House Democrats may opt to move this item in a lame-duck session, before the new lawmakers arrive.
In their “governing agenda,” House Republican leaders have already committed to repealing the “job killing” health-care law. “Because the new health care law kills jobs, raises taxes, and increases the cost of health care, we will immediately take action to repeal this law,” Republicans promised in their “Pledge to America,” which they released in September.
But they are also proposing that Congress enact elements left out of the Obama health-care law, such as medical liability reforms, the option of purchasing health-care insurance across state lines, and the expansion of health savings accounts.
The 3,833 pages of federal regulations issued to carry out the health-care law are also in the cross hairs of the new Congress. To date, Republicans have focused attention on ending a requirement for businesses to issue tax forms for any purchases over $600.
“One of the things that’s come up is that the 1099 provision in the health-care bill appears to be too burdensome for small businesses,” Mr. Obama acknowledged Wednesday. “That’s something we should take a look at.”
For Republicans, there is wide scope for delaying or derailing implementation of health-care reform. Toward that end, GOP committee chairs are already gearing up to sharply increase the level of oversight on the Obama administration.
“Tonight was a referendum on the Obama agenda, and the American people rejected it,” said Rep. Darrell Issa (R) of California, the expected incoming chair of the House Oversight and Government Reform Committee. His challenges to the Obama agenda have been so pointed that some House Democrats used them in campaign ads as a reason to vote Democratic.
Representative Issa describes health-care reform as an “unparalleled encroachment of the federal government in the private sector and the lives of individual Americans,” to be met by “vigorous congressional oversight” –including use of his panel’s subpoena power.

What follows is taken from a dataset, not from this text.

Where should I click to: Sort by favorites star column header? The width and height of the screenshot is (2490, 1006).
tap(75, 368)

“Chairmen like Darrell Issa and others can haul Kathleen Sebelius [secretary of Health and Human Services], hold lots of hearings, do oversight to the max,” says Ross Baker, a political scientist at Rutgers University in New Brunswick, N.J. “Call it death by a thousand cuts. Even without statutory changes, you can make it very difficult to get health-care reform implemented.”

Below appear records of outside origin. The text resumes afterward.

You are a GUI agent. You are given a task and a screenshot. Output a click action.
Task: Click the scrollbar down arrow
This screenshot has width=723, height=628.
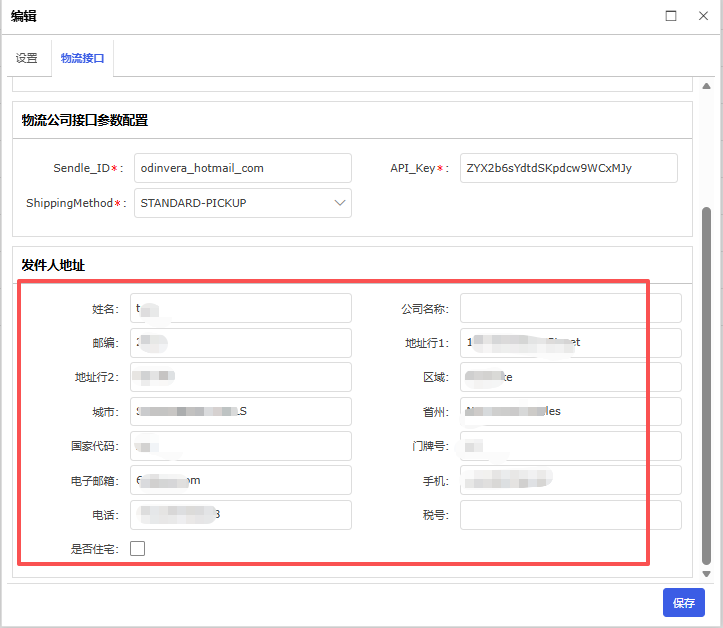click(x=707, y=574)
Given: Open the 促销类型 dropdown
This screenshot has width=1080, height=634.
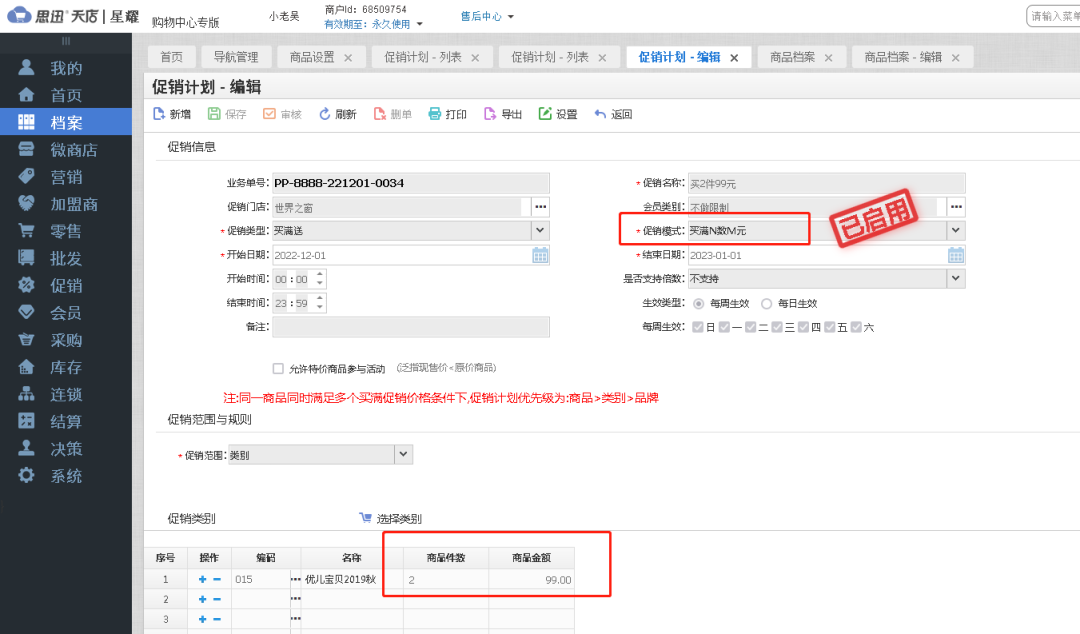Looking at the screenshot, I should click(x=540, y=231).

Grover Norquist, president of Americans for Tax Reform, an antitax group, also sees potential in what House Republicans can do on the health-care front. “Even if you don’t have the votes to make the Senate enact things, you do have enough votes to kick up a fuss that something’s going on [in the health-care law] that Americans don’t know about,” he says.
Another pressure point for health-care reform is implementation at the state level. Twenty-one states are currently challenging the law in courts, most notably because of the law’s mandate that Americans obtain health insurance.
With Republicans on track to hold at least 28 governorships and 25 state legislatures, resistance at the state level could accelerate.
In a poll of Americans released Wednesday, 36 percent of GOP respondents said repeal of health-care reform should be the No. 1 priority of the new Congress. Twenty-nine percent of Republicans cited reductions in federal spending. Democrats, meanwhile, overwhelmingly favored passing a new stimulus bill to create jobs (63 percent). But 12 percent of Democrats also cited repeal of health-care reform as their top priority for lawmakers.
“These partisan differences highlight the challenges that face the lame-duck Congress that will reconvene before the end of the year, as well as the new Congress that will take office in January,” said Frank Newport, editor in chief of Gallup, in a statement with the release.